Lo limpié. Y seguí limpiando. Dieciocho años después, he limpiado ciento cuarenta y siete errores. Conozco setenta y tres formas de hacer desaparecer un cuerpo. Sé qué ácido disuelve hueso sin dejar rastro y qué mentira sostiene una familia durante generaciones. Nunca toqué lo sagrado. Ella era sagrada. Hasta esta noche.
Porque cuando su imperio cayó—cuando las balas encontraron a su padre en su propia sala de juntas y la traición llegó desde dentro—quedé como única opción. Además del mejor. El único. El que conocía cada secreto, cada túnel, cada nombre en la lista negra. Me ofrecieron reconstruir el imperio. A cambio, ella. No dije que no. En estos mundos, responder con un"no" es un viaje hacia a los muertos.

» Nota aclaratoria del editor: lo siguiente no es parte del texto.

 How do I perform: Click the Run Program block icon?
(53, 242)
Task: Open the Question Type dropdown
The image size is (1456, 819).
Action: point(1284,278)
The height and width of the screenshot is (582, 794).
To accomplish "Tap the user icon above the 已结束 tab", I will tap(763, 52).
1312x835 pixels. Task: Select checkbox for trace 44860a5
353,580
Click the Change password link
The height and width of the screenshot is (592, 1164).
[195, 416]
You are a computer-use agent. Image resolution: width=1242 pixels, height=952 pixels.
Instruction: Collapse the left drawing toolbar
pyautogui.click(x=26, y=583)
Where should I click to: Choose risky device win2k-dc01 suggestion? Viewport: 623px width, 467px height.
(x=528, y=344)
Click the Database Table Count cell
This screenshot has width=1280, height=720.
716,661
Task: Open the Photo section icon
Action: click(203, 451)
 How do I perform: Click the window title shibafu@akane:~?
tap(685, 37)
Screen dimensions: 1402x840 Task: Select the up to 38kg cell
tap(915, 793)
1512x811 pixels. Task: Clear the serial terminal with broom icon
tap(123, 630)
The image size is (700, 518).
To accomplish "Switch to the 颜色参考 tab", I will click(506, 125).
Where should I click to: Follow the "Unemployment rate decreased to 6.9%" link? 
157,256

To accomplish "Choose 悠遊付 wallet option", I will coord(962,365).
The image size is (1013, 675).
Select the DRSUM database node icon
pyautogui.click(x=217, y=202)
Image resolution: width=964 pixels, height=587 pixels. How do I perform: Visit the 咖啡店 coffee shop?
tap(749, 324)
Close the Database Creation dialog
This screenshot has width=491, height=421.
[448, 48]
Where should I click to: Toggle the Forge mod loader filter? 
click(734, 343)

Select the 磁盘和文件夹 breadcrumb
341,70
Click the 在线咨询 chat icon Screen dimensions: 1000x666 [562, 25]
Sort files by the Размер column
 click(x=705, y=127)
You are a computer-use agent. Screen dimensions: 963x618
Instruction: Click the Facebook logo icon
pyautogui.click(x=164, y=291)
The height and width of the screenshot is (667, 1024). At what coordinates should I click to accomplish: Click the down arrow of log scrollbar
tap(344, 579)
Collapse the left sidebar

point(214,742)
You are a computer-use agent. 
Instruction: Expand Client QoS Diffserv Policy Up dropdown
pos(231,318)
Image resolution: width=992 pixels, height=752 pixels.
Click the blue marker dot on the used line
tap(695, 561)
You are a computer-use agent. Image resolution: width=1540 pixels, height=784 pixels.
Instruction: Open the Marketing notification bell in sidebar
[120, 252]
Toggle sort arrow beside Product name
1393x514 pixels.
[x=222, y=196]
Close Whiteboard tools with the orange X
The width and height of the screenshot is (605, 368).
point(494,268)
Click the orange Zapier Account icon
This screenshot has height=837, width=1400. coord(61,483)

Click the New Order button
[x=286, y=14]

1.3. El Intercambio del Contrato
Ella llega frente a mí y por primera vez en años nuestras miradas se cruzan. Sus ojos son verdes como billetes viejos, verdes como el moho que crece en las tumbas sin nombre. Hay odio ahí. Pero también hay algo peor: reconocimiento. Me conoce. Sabe quién soy. Qué hago. Qué he hecho.
El notario carraspea. Lee del documento con voz monótona, como si estuviera recitando una orden de embargo. Propiedad. Responsabilidad. Jurisdicción. Ni una simple palabra sobre amor.
"¿Consiente usted, señorita Romina Nivar, en unirse mediante este contrato matrimonial a—" "Acepto."
Su voz se esparce entre el aire con completa seguridad y sin pausa, con eficiencia. El notario parpadea. Mira hacia mí.
"¿Y usted, señor Dante Murillo, consiente en—" "Acepto."
No necesito escuchar el resto. Firmé este pacto hace tres semanas con sangre en las manos y whisky en la garganta. El notario cierra la carpeta. No hay anillos. No hay beso. Solo hay firma—su mano temblorosa dejando tinta negra sobre papel amarillento que huele a archivo y traición. Los aplausos vienen como ráfagas de ametralladora. Cortos. Secos. Obligatorios.
1.4. El Análisis de las Amenazas
Entre los invitados, las verdaderas amenazas se revelan.
Florencia Iscariote (La Serpiente): Está recostada contra la columna del fondo, envuelta en un vestido rojo que parece lengua dividida en dos puntas . La consejera. La que susurró al oído del viejo Don las noches previas a su caída. Me observa como si estuviera calculando cuánto tiempo tardaré en volverme prescindible. La Serpiente siempre muerde dos veces.
El Padre Esteban Varela (El Ciervo): Solloza discretamente cerca de la salida. Párroco que cree en la redención. Pobre iluso. Pero útil. Los creyentes siempre son útiles cuando necesitas que alguien mienta con convicción.
Aurora Killian (La Mantis): No ha llegado. La sicaria. Su ausencia es peor que su presencia. Cuando la Mantis falta a una reunión importante, significa que está trabajando. Me pregunto quién será el blanco esta vez. Me pregunto si soy yo.
1.5. El Baile de la Guerra
La música comienza. Un tango lento que parece marcha fúnebre disfrazada de elegancia. Romina me ofrece la mano. Toco su piel y es hielo envuelto en seda. La llevo al centro del salón. Gladiadores esperando sangre.